This is the busiest Broadway season for musicals in recent memory. There are 10 new titles debuting there across the year, but Come from Away towers over the rest in terms of originality and daring.
Not based on a pre-existing film or book, it takes its story from a real-life crisis experienced by travellers aboard 38 aeroplanes who were en route to the US on 9/11 – and found themselves suddenly re-routed to the tiny town of Gander in Canada’s Newfoundland when US airspace was summarily closed.
A small community, usually populated by 3,000, suddenly had to take in nearly 7,000 more visitors, where they were forced to spend four days there until the airspace opened again.
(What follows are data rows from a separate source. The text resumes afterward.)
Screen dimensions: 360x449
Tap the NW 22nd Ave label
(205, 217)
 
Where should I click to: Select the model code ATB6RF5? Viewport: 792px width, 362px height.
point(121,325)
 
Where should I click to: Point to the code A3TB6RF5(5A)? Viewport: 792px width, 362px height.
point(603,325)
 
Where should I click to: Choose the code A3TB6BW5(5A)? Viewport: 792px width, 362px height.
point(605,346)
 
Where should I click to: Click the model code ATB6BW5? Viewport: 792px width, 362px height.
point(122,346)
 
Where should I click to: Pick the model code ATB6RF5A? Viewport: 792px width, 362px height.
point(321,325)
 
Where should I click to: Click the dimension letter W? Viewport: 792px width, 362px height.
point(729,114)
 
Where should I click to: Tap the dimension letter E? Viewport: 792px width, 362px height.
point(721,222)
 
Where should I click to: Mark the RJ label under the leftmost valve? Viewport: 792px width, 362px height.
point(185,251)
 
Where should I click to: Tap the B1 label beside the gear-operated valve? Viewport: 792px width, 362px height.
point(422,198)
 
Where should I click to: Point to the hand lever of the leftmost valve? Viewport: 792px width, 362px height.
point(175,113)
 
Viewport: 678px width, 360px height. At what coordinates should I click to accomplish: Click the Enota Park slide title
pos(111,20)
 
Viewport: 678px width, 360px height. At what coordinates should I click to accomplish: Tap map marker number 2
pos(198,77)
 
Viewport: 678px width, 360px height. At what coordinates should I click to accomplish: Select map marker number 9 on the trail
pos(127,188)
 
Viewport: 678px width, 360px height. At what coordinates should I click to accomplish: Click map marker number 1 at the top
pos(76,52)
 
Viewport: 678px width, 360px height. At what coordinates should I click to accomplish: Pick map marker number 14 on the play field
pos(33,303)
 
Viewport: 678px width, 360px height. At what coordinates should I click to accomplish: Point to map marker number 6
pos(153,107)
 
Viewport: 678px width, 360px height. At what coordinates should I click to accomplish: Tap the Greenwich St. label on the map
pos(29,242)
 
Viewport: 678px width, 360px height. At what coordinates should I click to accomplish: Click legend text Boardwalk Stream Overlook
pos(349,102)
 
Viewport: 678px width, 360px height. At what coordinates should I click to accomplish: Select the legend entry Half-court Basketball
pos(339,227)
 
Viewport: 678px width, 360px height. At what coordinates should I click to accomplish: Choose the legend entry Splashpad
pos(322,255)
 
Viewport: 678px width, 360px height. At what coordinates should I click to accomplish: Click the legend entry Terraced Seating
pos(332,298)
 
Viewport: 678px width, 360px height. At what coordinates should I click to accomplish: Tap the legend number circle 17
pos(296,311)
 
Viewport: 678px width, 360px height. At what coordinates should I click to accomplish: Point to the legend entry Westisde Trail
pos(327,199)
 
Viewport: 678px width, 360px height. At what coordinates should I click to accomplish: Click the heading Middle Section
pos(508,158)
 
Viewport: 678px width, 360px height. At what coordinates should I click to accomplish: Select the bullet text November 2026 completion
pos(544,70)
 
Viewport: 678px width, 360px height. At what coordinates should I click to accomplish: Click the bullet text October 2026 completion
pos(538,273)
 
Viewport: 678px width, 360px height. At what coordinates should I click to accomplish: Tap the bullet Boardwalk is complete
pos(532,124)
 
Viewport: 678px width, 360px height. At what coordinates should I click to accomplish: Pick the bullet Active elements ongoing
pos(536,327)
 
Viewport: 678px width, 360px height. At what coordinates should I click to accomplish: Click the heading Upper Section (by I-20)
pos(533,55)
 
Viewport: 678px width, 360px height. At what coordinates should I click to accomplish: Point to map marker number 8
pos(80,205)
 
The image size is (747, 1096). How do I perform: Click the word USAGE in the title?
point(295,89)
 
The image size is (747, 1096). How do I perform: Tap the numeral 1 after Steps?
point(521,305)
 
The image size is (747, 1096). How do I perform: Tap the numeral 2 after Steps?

The musical personalises and humanises an event that had far bigger repercussions on the world than that of the inconvenience of several thousand air passengers. Amid the tragedy, the human spirit came to the fore.
Musicals are good at creating communities: they herd stories together, held in the embrace of music. Sometimes it’s a shotgun marriage, where the form strains against the content, but here, in this poignant true-life story of instant community building in crisis, there is something bigger: a sense of hope.
Husband and wife writing partners Irene Sankoff and David Hein’s folk-based score has an easy affability and an earnest sincerity. Christopher Ashley’s production gives the show a homespun honesty, and the 12-strong ensemble company, each of whom plays multiple characters, invest it with real feeling and emotion. This is particularly true in the story of a passenger whose son was a New York firefighter, and another passenger of Middle Eastern origin who initially becomes a figure of suspicion to his fellow travellers.